Problem to work on:
Can you extract the lines of the data that begin with the line containing "You are a computer-use agent. This" and run through the line containing "coord(39,357)", both included, and reproduce them verbatim?

Excerpt from a dataset:
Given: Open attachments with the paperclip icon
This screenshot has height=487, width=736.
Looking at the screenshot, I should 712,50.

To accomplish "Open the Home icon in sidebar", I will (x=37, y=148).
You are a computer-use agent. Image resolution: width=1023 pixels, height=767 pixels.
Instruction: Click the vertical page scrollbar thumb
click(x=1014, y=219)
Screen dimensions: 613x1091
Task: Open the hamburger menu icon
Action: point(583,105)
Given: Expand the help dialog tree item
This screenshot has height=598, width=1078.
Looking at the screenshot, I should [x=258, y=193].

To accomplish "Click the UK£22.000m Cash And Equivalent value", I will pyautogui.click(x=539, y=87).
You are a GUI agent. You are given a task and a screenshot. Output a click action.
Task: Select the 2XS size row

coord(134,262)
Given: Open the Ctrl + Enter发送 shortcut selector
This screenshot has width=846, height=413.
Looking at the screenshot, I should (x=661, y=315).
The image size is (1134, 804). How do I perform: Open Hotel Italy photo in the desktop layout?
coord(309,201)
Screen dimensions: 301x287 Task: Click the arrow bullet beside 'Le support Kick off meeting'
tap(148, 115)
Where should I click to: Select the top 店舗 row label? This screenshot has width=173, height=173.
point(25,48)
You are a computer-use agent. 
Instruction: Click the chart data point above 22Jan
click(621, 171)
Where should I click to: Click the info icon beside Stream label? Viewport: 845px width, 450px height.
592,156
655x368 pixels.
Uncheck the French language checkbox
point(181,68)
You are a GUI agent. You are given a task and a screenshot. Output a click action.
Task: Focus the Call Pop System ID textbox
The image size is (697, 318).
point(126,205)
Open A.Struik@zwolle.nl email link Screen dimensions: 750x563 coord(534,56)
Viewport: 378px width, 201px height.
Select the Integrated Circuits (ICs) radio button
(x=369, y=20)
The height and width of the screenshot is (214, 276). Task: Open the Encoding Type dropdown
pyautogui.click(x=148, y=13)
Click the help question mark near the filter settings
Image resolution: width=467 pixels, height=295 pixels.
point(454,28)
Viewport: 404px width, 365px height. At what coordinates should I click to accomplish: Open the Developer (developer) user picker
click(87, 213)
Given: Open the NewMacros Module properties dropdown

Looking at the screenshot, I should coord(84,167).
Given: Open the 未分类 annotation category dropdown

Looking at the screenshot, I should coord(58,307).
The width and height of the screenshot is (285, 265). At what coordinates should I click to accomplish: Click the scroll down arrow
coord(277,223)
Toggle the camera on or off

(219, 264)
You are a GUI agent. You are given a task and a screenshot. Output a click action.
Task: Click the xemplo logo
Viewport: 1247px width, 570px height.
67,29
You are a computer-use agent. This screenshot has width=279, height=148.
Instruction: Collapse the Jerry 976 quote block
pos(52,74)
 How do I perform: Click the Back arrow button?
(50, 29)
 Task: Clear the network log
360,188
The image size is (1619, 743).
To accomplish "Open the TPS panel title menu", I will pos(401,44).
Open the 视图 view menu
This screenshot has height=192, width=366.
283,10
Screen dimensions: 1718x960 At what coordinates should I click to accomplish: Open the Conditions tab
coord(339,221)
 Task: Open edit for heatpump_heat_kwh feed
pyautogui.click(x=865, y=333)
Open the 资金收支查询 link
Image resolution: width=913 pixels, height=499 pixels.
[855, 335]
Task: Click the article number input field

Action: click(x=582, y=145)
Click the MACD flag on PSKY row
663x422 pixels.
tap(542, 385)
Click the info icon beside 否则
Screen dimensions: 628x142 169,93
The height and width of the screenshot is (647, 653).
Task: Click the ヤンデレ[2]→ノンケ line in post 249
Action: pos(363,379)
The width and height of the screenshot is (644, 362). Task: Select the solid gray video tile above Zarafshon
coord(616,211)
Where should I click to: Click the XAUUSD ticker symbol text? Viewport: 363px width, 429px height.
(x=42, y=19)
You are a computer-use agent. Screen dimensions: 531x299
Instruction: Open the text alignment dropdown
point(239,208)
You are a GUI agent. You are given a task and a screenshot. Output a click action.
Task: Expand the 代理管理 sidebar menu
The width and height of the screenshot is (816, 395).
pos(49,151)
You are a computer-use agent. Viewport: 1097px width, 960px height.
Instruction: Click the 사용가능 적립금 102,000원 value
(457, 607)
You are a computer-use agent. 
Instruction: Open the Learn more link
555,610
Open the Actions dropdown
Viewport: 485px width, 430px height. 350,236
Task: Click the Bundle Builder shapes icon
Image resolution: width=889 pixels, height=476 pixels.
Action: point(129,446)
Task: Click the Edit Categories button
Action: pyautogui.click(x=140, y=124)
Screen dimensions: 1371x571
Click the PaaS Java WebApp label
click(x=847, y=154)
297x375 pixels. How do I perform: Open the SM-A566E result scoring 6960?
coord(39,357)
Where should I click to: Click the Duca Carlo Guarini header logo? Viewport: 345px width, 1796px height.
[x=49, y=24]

Exercise answer:
You are a computer-use agent. This screenshot has width=279, height=148.
Instruction: Collapse the Jerry 976 quote block
pos(52,74)
 How do I perform: Click the Back arrow button?
(50, 29)
 Task: Clear the network log
360,188
The image size is (1619, 743).
To accomplish "Open the TPS panel title menu", I will pos(401,44).
Open the 视图 view menu
This screenshot has height=192, width=366.
283,10
Screen dimensions: 1718x960 At what coordinates should I click to accomplish: Open the Conditions tab
coord(339,221)
 Task: Open edit for heatpump_heat_kwh feed
pyautogui.click(x=865, y=333)
Open the 资金收支查询 link
Image resolution: width=913 pixels, height=499 pixels.
[855, 335]
Task: Click the article number input field

Action: click(x=582, y=145)
Click the MACD flag on PSKY row
663x422 pixels.
tap(542, 385)
Click the info icon beside 否则
Screen dimensions: 628x142 169,93
The height and width of the screenshot is (647, 653).
Task: Click the ヤンデレ[2]→ノンケ line in post 249
Action: pos(363,379)
The width and height of the screenshot is (644, 362). Task: Select the solid gray video tile above Zarafshon
coord(616,211)
Where should I click to: Click the XAUUSD ticker symbol text? Viewport: 363px width, 429px height.
(x=42, y=19)
You are a computer-use agent. Screen dimensions: 531x299
Instruction: Open the text alignment dropdown
point(239,208)
You are a GUI agent. You are given a task and a screenshot. Output a click action.
Task: Expand the 代理管理 sidebar menu
The width and height of the screenshot is (816, 395).
pos(49,151)
You are a computer-use agent. Viewport: 1097px width, 960px height.
Instruction: Click the 사용가능 적립금 102,000원 value
(457, 607)
You are a computer-use agent. 
Instruction: Open the Learn more link
555,610
Open the Actions dropdown
Viewport: 485px width, 430px height. 350,236
Task: Click the Bundle Builder shapes icon
Image resolution: width=889 pixels, height=476 pixels.
Action: point(129,446)
Task: Click the Edit Categories button
Action: pyautogui.click(x=140, y=124)
Screen dimensions: 1371x571
Click the PaaS Java WebApp label
click(x=847, y=154)
297x375 pixels. How do I perform: Open the SM-A566E result scoring 6960?
coord(39,357)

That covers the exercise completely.